▶ REQUIRED WORK: Copy out each line featuring the string "agent" from the entries beneath.

==== ENTRIES PROVIDED ====

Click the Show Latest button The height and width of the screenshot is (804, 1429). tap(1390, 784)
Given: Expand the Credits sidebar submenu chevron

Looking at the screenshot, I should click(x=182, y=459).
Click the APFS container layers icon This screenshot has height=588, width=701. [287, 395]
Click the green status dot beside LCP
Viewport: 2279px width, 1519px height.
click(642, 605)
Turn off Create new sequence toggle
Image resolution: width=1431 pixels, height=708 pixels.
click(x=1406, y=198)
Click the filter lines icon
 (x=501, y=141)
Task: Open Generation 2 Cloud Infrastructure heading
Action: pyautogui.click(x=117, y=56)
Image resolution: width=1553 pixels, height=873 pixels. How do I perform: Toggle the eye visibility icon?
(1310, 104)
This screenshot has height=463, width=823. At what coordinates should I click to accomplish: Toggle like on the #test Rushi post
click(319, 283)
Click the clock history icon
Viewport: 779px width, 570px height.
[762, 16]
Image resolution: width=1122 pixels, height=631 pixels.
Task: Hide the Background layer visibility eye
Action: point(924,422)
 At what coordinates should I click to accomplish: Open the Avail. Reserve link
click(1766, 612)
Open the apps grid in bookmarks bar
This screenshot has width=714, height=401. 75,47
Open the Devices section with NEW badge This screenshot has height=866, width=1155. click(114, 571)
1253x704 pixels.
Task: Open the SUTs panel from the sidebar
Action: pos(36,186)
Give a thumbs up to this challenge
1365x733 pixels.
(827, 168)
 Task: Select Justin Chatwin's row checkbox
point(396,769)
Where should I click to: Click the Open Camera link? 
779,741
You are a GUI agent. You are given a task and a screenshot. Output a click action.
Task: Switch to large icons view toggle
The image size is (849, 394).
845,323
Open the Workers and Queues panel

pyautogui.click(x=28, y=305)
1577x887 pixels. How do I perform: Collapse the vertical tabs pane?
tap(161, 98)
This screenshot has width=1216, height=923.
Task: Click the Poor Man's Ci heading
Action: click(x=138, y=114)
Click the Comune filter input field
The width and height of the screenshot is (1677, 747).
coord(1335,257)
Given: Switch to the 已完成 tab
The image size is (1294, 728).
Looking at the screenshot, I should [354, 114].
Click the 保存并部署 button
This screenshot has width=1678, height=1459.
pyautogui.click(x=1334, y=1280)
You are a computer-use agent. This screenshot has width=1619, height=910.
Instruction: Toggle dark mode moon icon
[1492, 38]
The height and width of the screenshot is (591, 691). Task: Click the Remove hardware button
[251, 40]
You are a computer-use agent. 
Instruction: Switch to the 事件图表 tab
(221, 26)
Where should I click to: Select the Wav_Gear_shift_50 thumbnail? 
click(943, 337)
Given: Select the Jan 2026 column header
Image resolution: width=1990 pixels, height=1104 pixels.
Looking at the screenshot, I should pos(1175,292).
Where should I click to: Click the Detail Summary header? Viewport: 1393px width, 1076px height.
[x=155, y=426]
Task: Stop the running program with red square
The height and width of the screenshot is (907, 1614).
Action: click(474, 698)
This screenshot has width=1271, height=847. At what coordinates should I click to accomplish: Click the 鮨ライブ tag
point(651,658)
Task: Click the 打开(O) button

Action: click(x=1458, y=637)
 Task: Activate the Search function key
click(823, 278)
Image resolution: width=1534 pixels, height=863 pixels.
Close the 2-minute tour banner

====

▶ WRITTEN SOLUTION:
You are a GUI agent. You are given a task and a screenshot. Output a click action.
You are a computer-use agent. This screenshot has width=1619, height=910.
You are a computer-use agent. 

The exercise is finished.